Japan, he said, should show a "pretty full recovery" in aviation traffic by the end of the year as the impact on global supply chains from the March 11 earthquake and tsunami tapers off.
IATA, which accounts for 93 percent of global air traffic, is forecasting about 8 percent annual growth in revenues this year to about $600 billion (366 billion pounds). Air cargo revenue is seen increasing about 9 percent to $72 billion. Profit however is forecast to plunge more than 75 percent to $4 billion as the high price of oil and increasing competition cut into margins. The March 11 earthquake and tsunami in Japan and the political eruptions in Arab nations have also affected revenue.

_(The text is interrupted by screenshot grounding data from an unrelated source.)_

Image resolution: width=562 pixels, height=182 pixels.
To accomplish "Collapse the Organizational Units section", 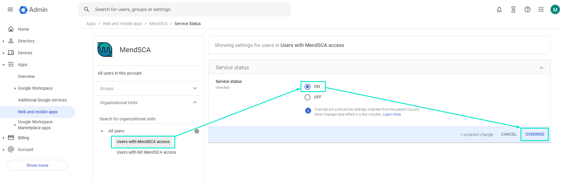I will [195, 103].
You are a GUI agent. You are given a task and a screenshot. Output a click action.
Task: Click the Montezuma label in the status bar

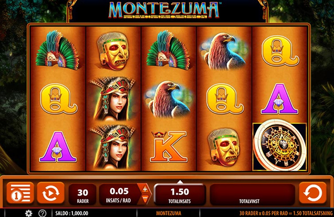point(168,213)
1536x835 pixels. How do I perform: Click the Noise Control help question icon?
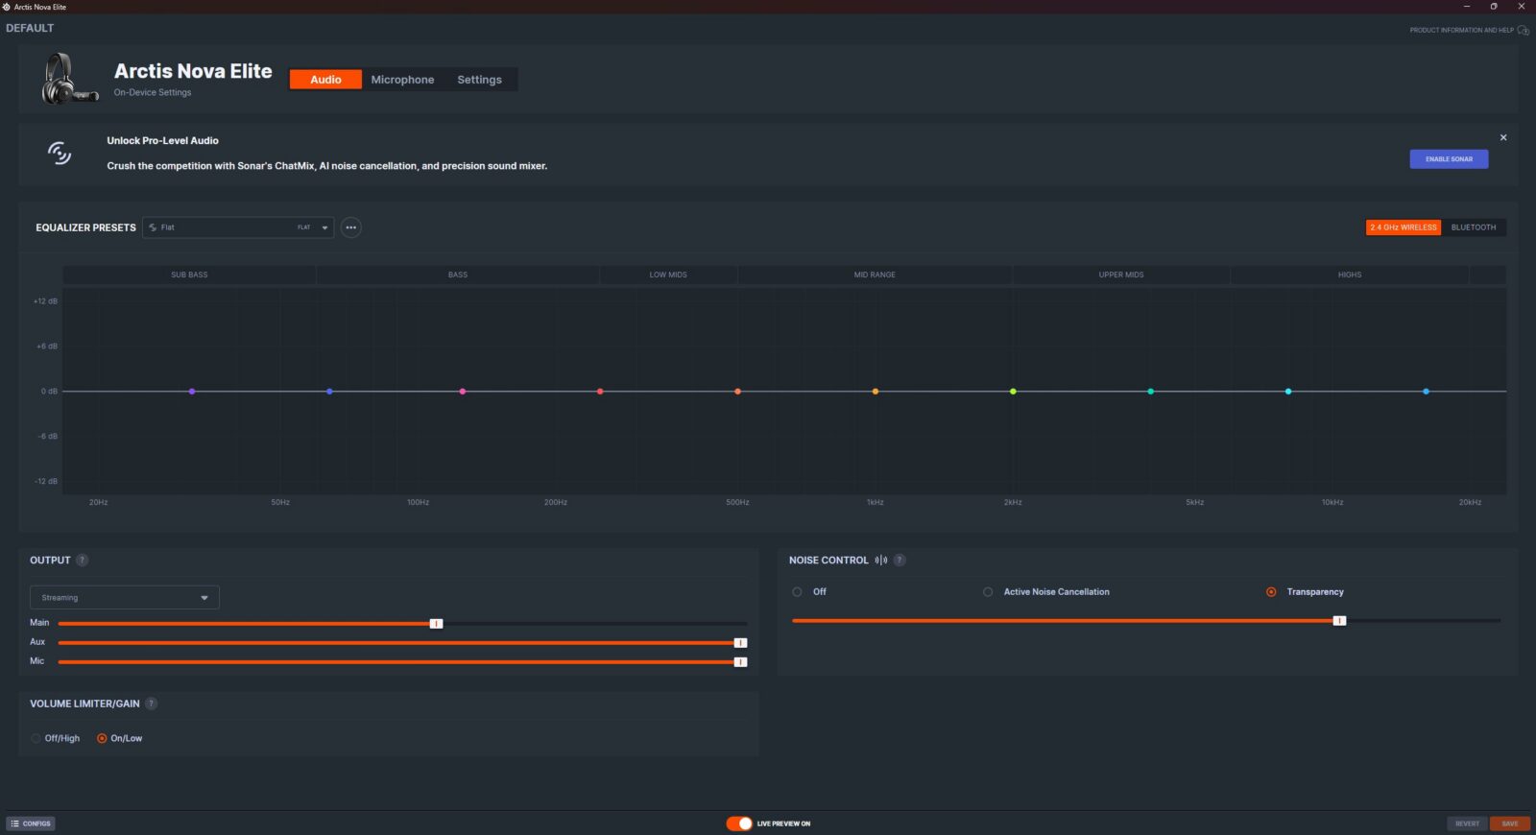coord(900,561)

ASIA TO LEAD Paul Griffiths, the CEO of Dubai airport, one of the busiest in the world for international cargo and international passengers, said aviation figures bore out the pattern of growth in Asia and stagnation in Europe and the United States. "The U.S. and Europe are certainly reaching some sort of plateau in the growth of trade and therefore the aviation industry in those region is not growing as quickly," he said. "But where we see the great opportunity is the emerging markets such as China and India as being the new power houses of the world economy," he said.
Fedex Express, the airline unit of Fedex Corp , said it was upbeat on the cargo business overall and said Asia would lead the way. "The momentum we see in the air cargo sector is strong," said CEO David Bronczek. "We see it coming strong out of Asia-Pacific, of course, led by China. So I think that the momentum will continue as long as the oil issue doesn't throw a wrench in the works to throw off the economy in the United States and certainly globally. That is a very big concern."
Bruised by wild swings in oil prices in 2008, global airlines may be less inclined to ramp up hedging for fuel purchases this year despite the risk of facing billions of dollars in additional fuel bills.
IATA figures show carriers will hedge 30 percent of their fuel purchases in 2011, up from 10-20 percent last year.